Ancient North American Settlement Unearthed

The oral history of the Heiltsuk Nation, an Aboriginal group dependent on the Central Coast of British Columbia, informs of a wooded strip of territory which didn’t freeze during the ice age, which makes it a place of sanctuary for ancient inhabitants of the land. As Roshini Nair accounts for the CBC, a new archaeological discovery proves to a historical human existence in the region linked to the tradition. While digging British Columbia’s Triquet Island, archaeologists uncovered a settlement which dates to this period of the previous ice age.

The archaeological team, backed from the Hakai Institute, sifted through meters of land and peat before hitting the charred remains of an ancient hearth. Researchers painstakingly peeled out charcoal flakes that were subsequently carbon dated. In November, evaluations disclosed that the hearth was some 14,000 years old, indicating the region where it was discovered is among the oldest human settlements found in North America. Or as Randy Shore of the Vancouver Sun contextualizes, the village is “twice as old as the fantastic Pyramid in Giza.” ┬áIt was recently covered in a documentary on UK Television, which you should be able to watch on the BBC although it can be difficult to access abroad.

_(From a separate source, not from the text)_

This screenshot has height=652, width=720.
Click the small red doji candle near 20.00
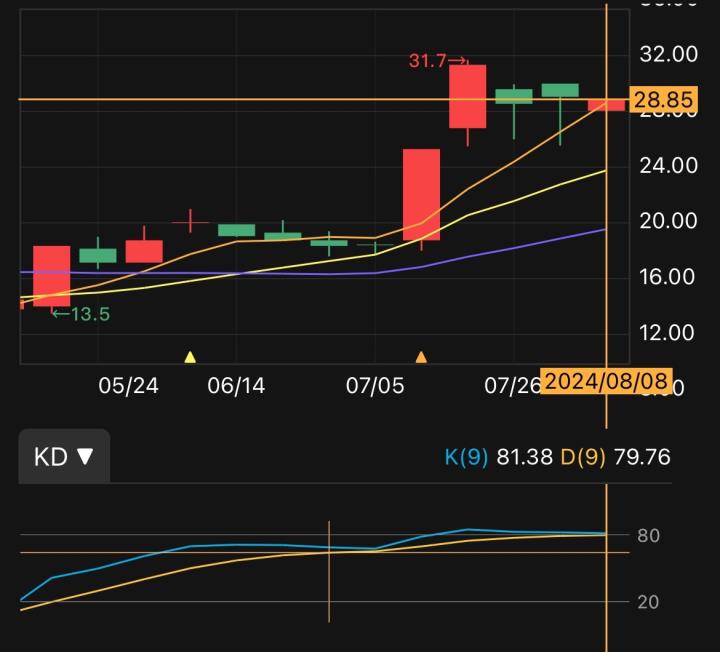(x=190, y=221)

Alisha Gauvreau, a PhD student at the University of Victoria as well as also a researcher using the Hakai Institute, presented the team’s findings at the yearly meeting of the Society for American Archeology this week. She tells Shore which archaeologists also discovered lots of artifacts from the region: fish hooks, a hand drill for igniting fires, a wooden apparatus for launching projectiles along with a cache of stone tools near the hearth.

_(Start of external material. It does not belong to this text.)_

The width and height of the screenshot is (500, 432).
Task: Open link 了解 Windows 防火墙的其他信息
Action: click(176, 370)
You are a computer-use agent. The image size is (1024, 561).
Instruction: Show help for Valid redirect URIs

“It looks we had people sitting in 1 place making stone tools beside evidence of a fire pit,” Gauvreau states. “The stuff that we’ve recovered … has actually helped us weave a story for the job of this website.”

These findings could have important implications for our comprehension of early human migration patterns. As Jason Daley accounts for Smithsonian.com, the standard narrative of human birth into the Americas posits that some 13,000 decades back, stone-age folks moved across a land bridge which linked modern-day Siberia into Alaska. But recent studies indicate that route didn’t include enough funds to the first migrants to efficiently create the crossing. Rather, some researchers say, humans entered North America across the shore.

In a radio interview with the CBC, Gauvreau states the early settlement on Triquet Island “actually adds extra evidence” for this theory. “Archaeologists hadn’t believed that … the shore would be fully uncalled and impassible when that’s quite clearly not the situation,” she describes.

The discovery can be significant to the Heiltsuk Nation, lending credence to oral traditions that put their ancestors in the area throughout the days of this ice ” [I]t reaffirms a great deal of the history our folks have been speaking about for thousands of years,” William Housty, a part of Heiltsuk Nation, informs Nair. He added the validation by “Western science and archeology” will aid the Heiltsuk people as they negotiate with the Canadian authorities over name rights into their traditional territory.